Since the Afghanistan evacuation turned from a bad situation to a lethal one, calls for action from the GOP have been steady and damning. “I think it’s dereliction of duty to leave hundreds of Americans behind enemy lines, turn them into hostages, to abandon thousands of Afghans who fought honorably along our side, to create conditions for another 9/11 that are now through the roof,” Senator Lindsey Graham (R-SC) said on Sunday. And last week, Representative Marjorie Taylor Greene (R-GA) filed three articles of impeachment.
Yet these calls are – due to the congressional balance – likely going nowhere.
A Numbers Game
At an event in his home state Kentucky on September 1, Senate Minority Leader Mitch McConnell (R) was asked whether the president’s recent actions warranted impeachment. The lawmaker responded:
“The president is not going to be removed from office with a Democratic House and a narrowly Democratic Senate. That’s not going to happen.
“I think the way these behaviors get adjusted in this country is at the ballot box … There isn’t going to be an impeachment.”

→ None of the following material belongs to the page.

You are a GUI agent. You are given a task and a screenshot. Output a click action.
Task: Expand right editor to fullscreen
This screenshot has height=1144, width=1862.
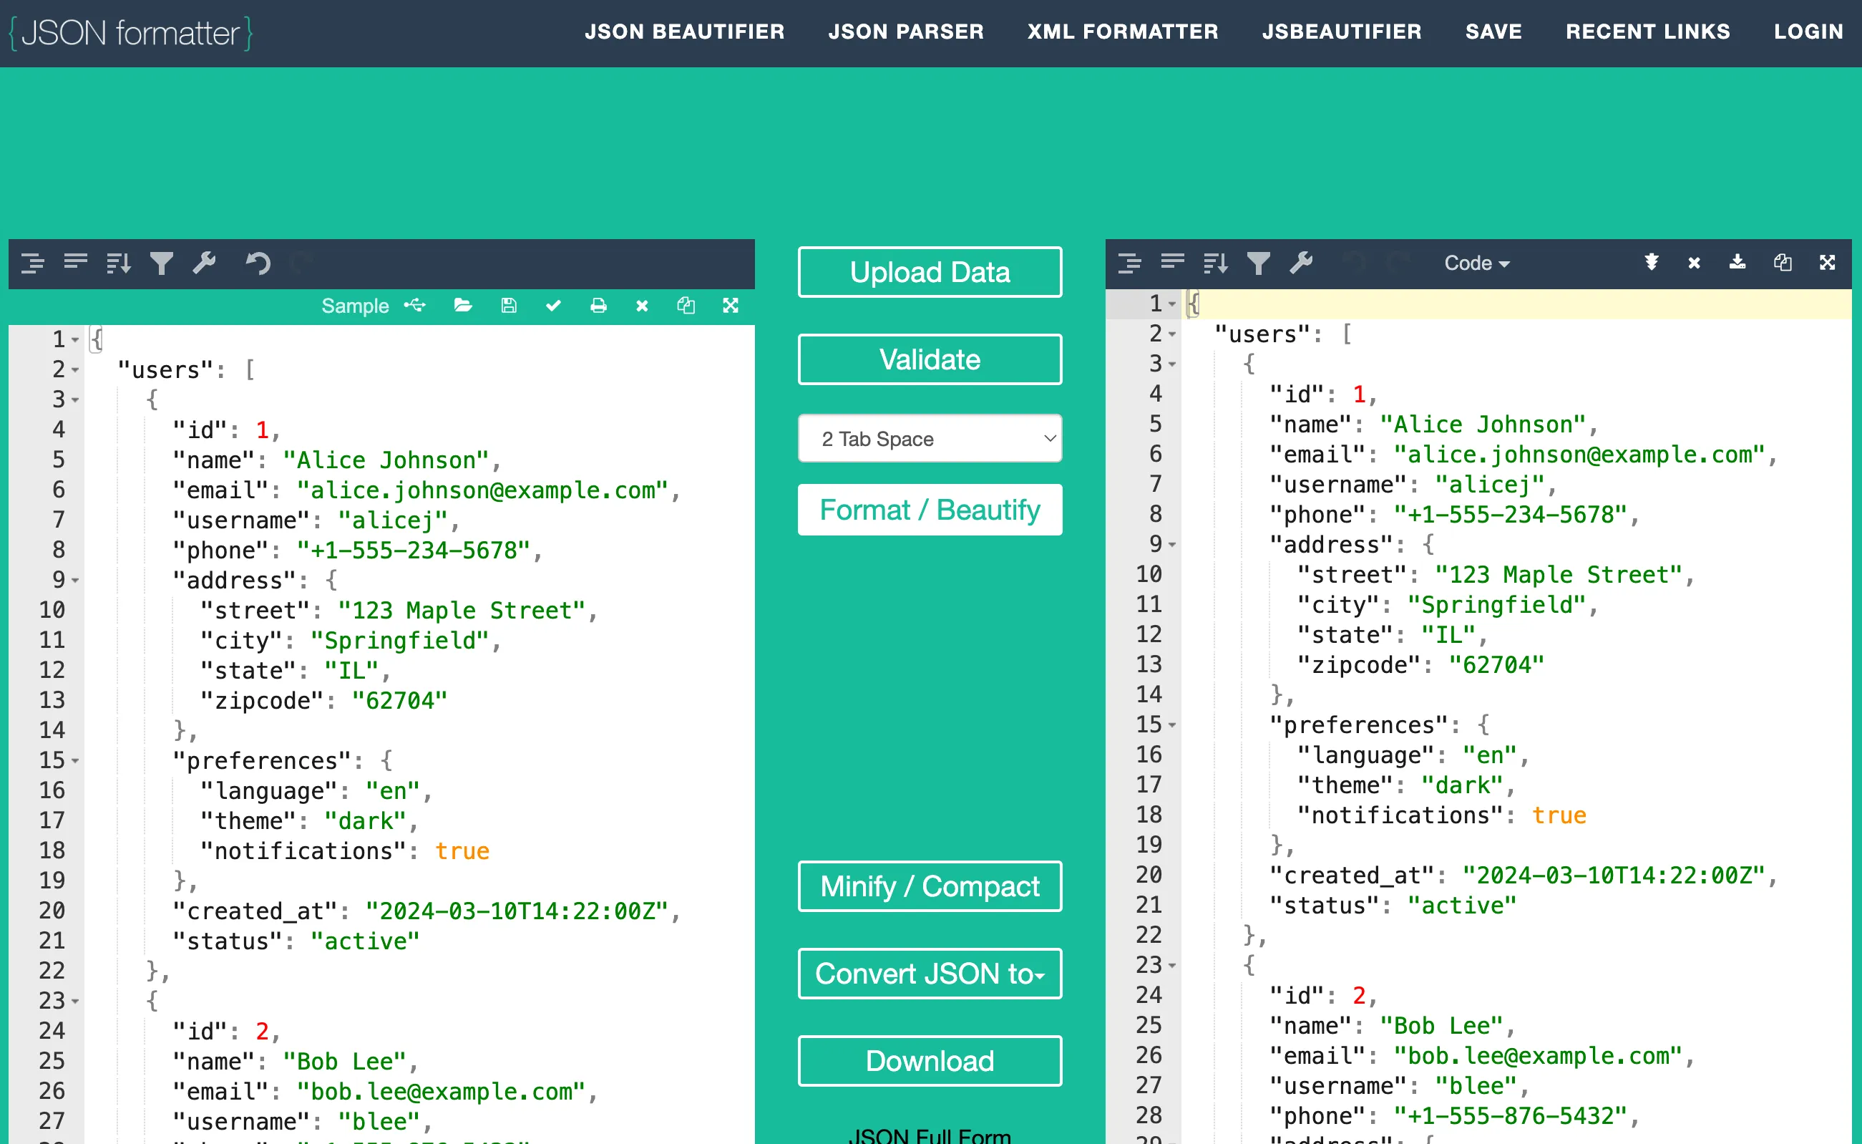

How McConnell’s sobering assessment will go down with the Republican Party troops remains to be seen. Whether the party faithful approves or not, the Kentucky senator has highlighted a worrying truth: Impeachment has become a political weapon for the majority party.

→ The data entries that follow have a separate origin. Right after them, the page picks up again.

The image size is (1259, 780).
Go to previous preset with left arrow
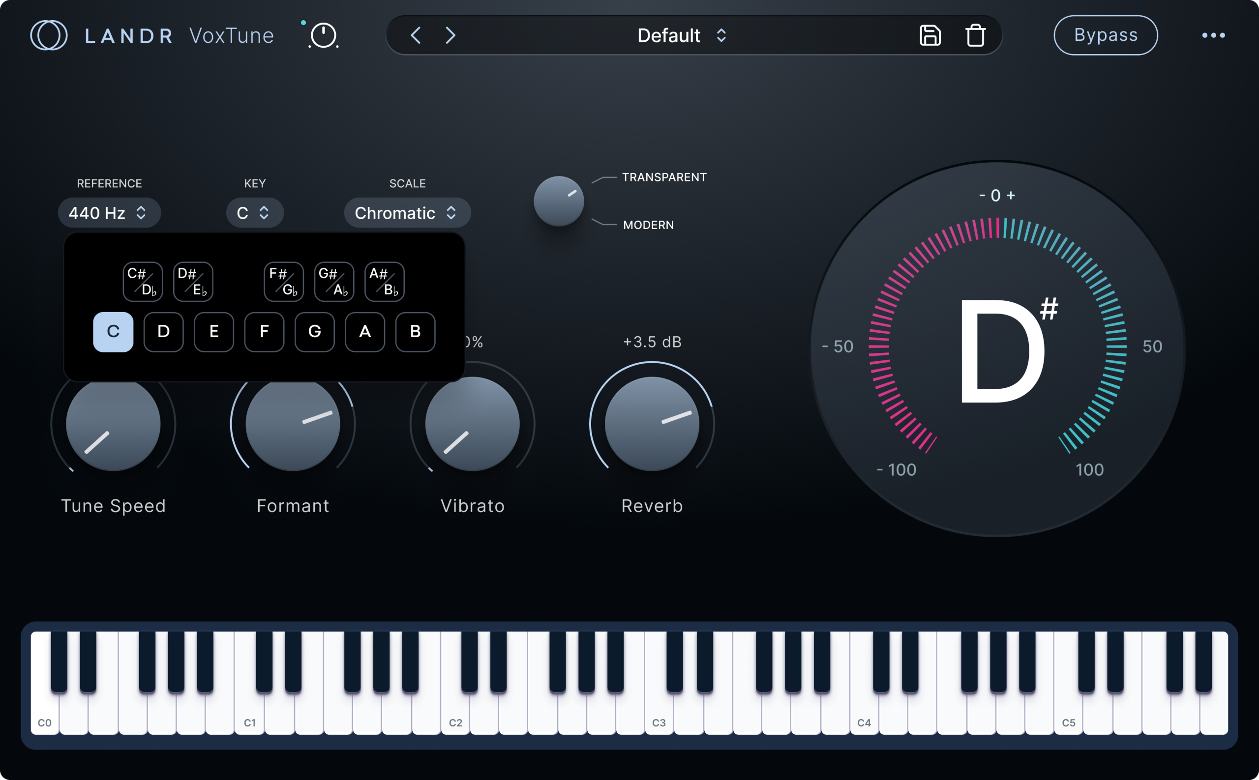[416, 35]
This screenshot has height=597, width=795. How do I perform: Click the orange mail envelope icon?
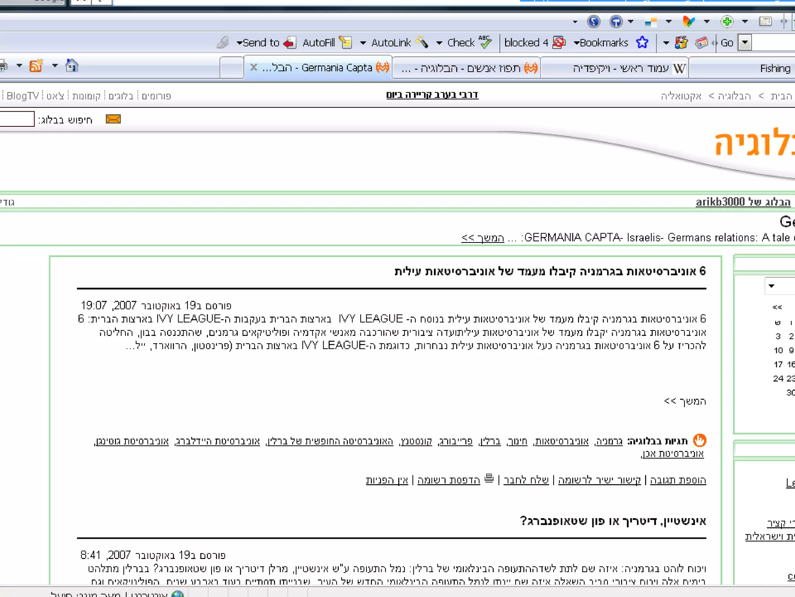click(113, 119)
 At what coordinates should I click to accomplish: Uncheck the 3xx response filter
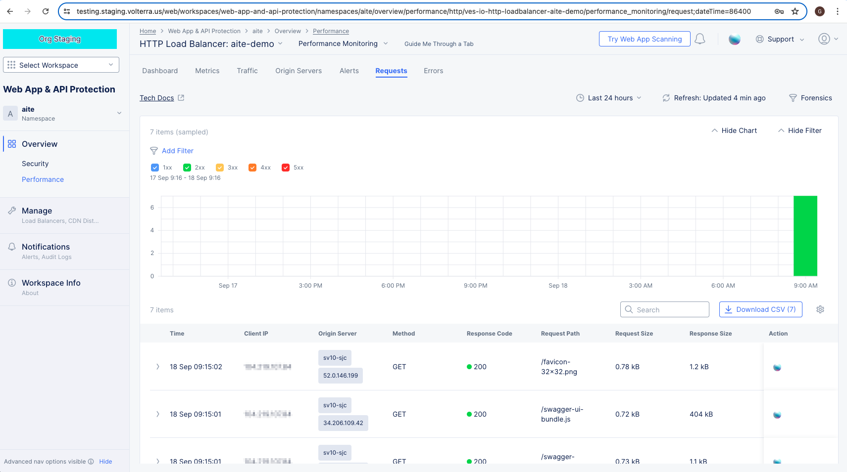tap(220, 167)
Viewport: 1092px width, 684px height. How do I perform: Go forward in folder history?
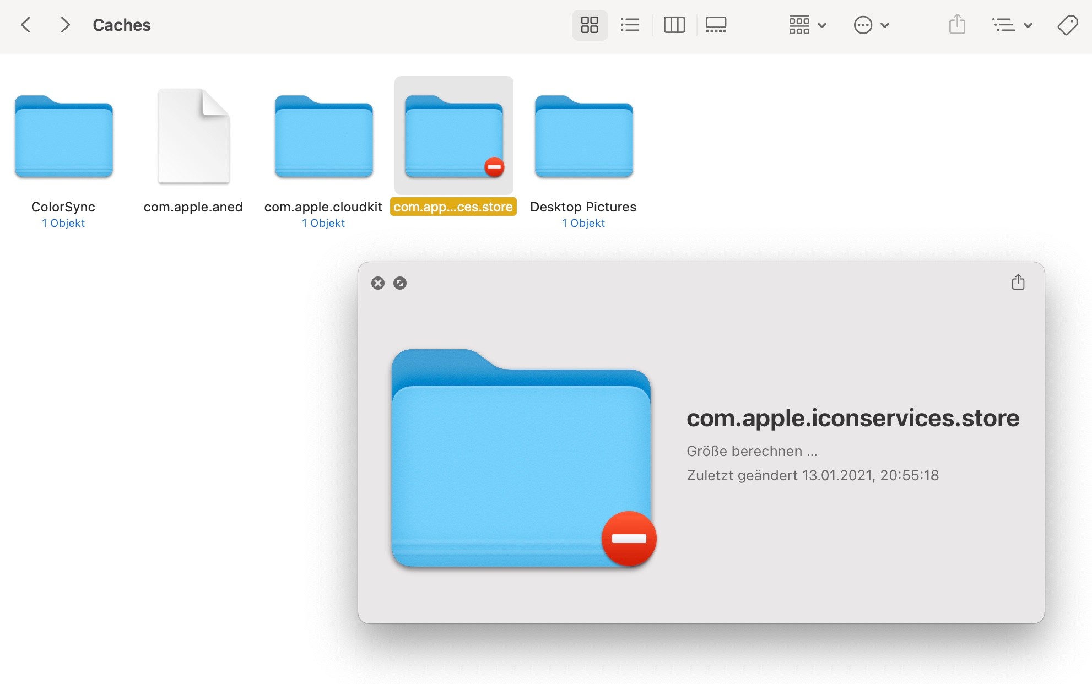pos(65,25)
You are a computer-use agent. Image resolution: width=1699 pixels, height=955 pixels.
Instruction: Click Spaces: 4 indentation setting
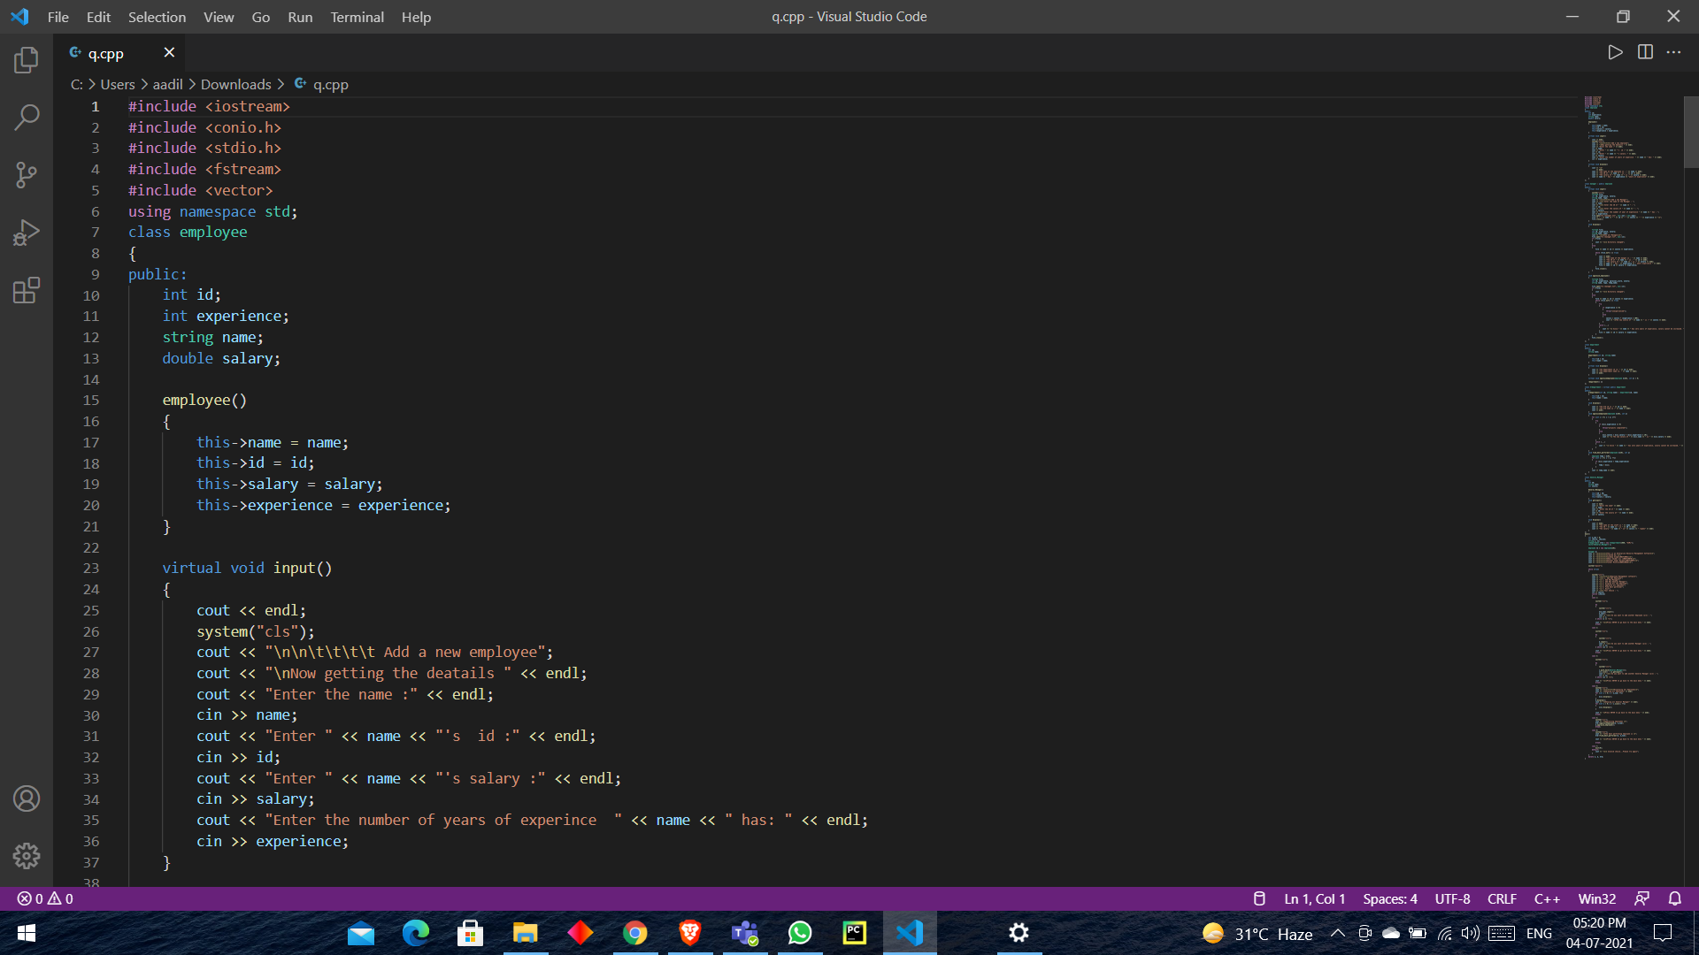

With a 220-212 majority in the House – and the sheer unlikelihood of any Democrats being willing to cross the aisle – there is precisely zero chance of getting the required votes. And if, in some unlikely scenario, the House did impeach, Vice President Kamala Harris would have the tie-breaking vote in the Senate – a self-serving move that may even be too far for the politician who openly seeks an even higher office.
Grounds for Impeachment?
At particular issue is the July 23 phone call between the two leaders in which Biden tried to convince Ghani to create a public perception that all was going well in the belabored nation. “And there’s a need, whether it is true or not, there is a need to project a different picture,” than that of an impending Taliban takeover, the U.S. president implored.
This attempted quid pro quo may or may not have been instigated for Biden’s own personal benefit, but as former President Donald Trump discovered in his 2019 impeachment, the line between benefit to the country and benefit to self is not a clearly delineated one.
A Final Gamble
No party is willing to voluntarily give up its crucial power position, regardless of facts or feelings. So, where does this leave Republicans in the hunt to impeach Joe Biden? As McConnell hints, behaviors get adjusted at the ballot box. And that seems to be the game plan moving forward.

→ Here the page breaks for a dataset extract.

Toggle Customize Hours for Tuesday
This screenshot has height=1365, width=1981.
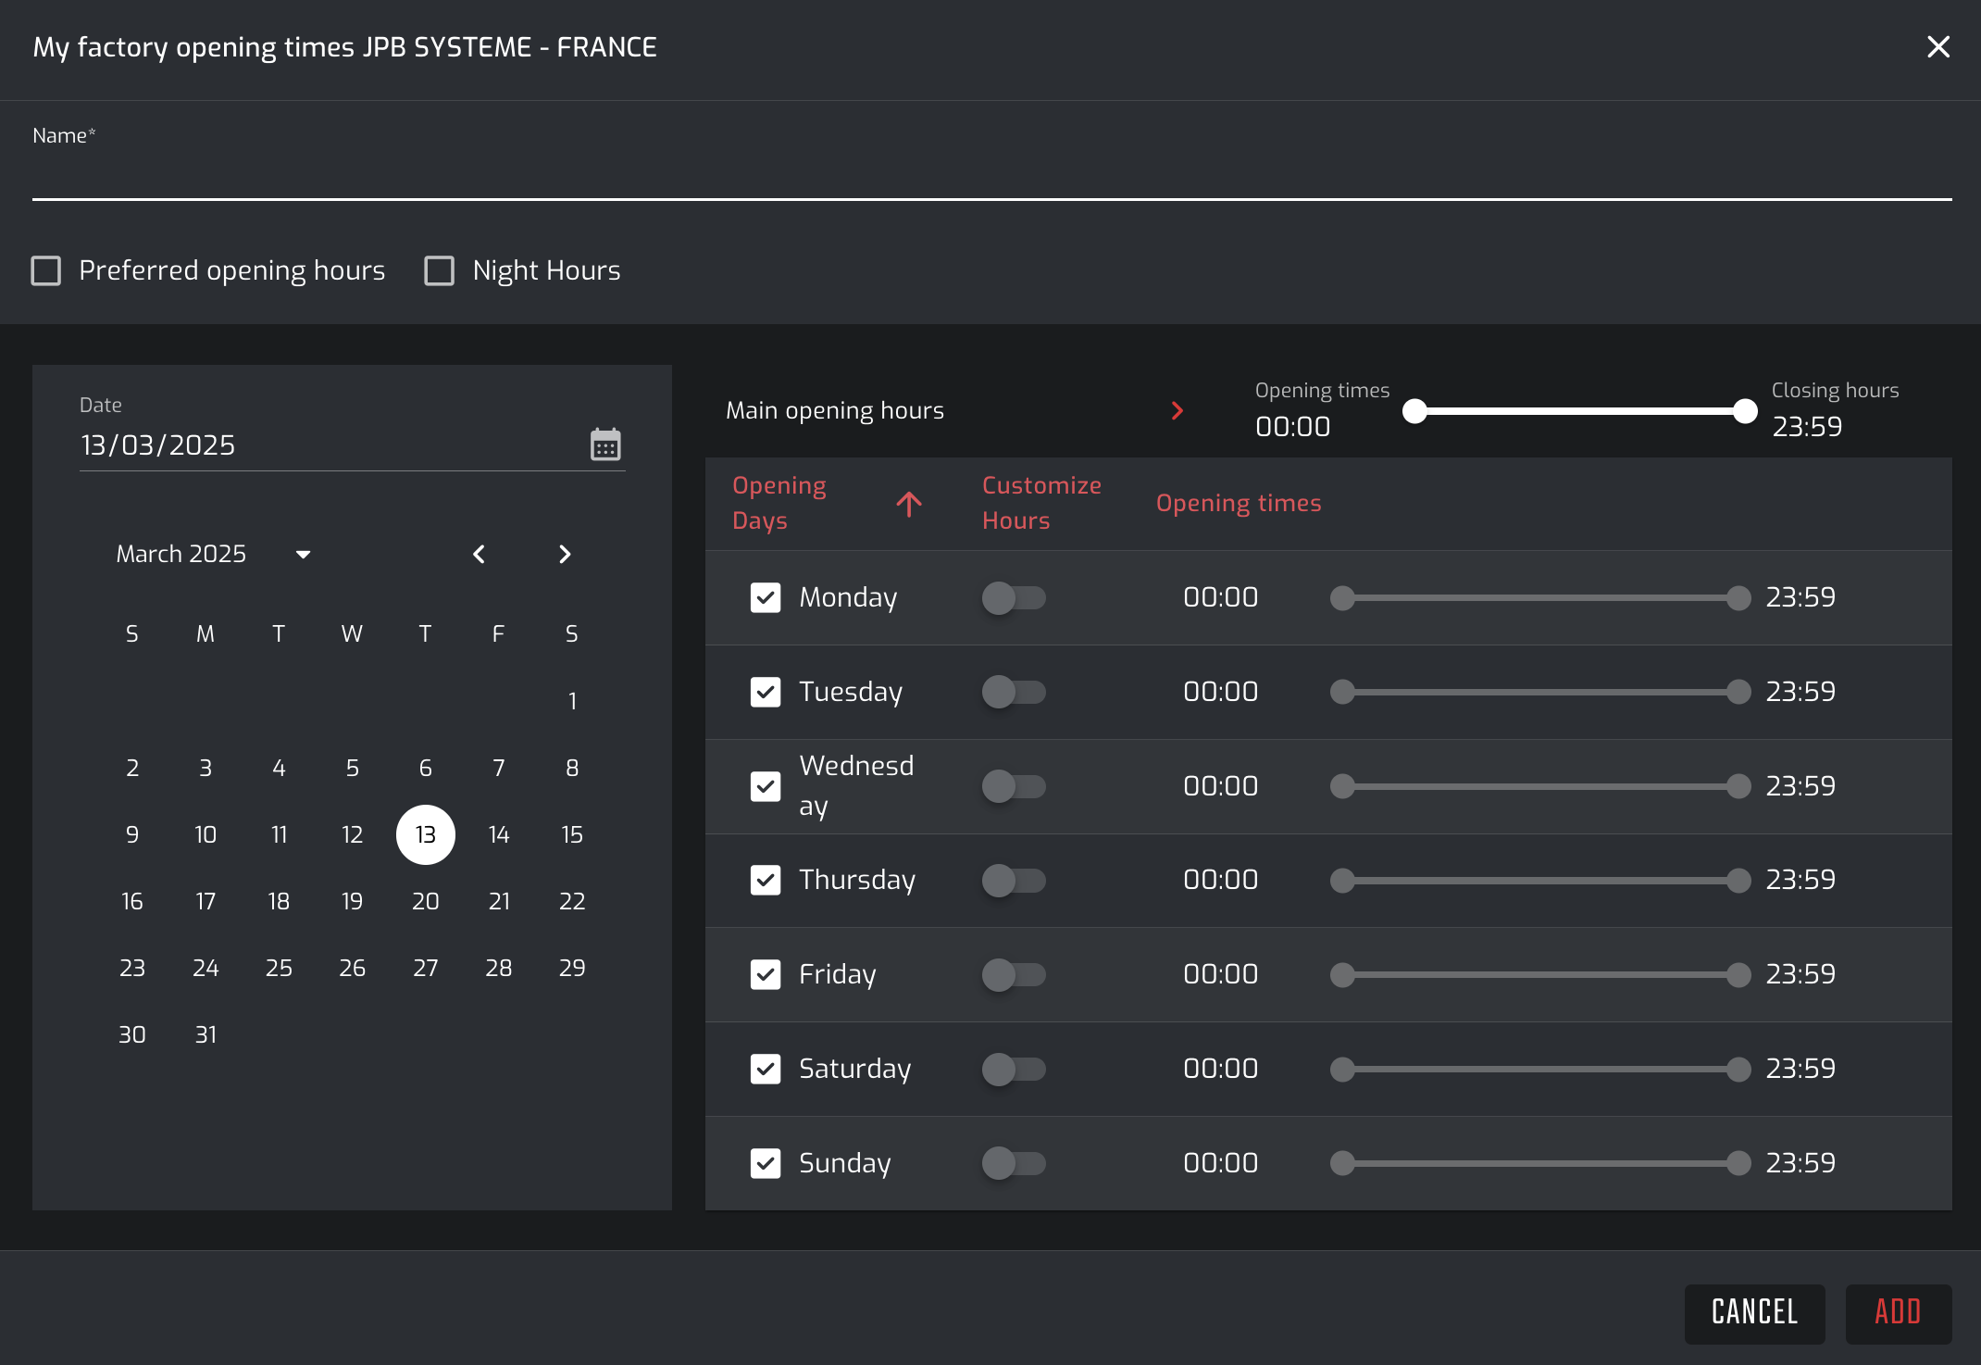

Biden’s actions over the Afghan withdrawal, the phone call to former President Ghani, and the ever-present border crisis will be poker chips on the table of the 2022 midterms. If the GOP chooses to campaign on the promise of impeaching a president whose polling numbers are firmly in negative territory, it may be a winning formula for success. Coupled with the historically significant swing that usually takes place during midterm elections, the balance of power could shift. And then, for President Joe Biden, all bets are off.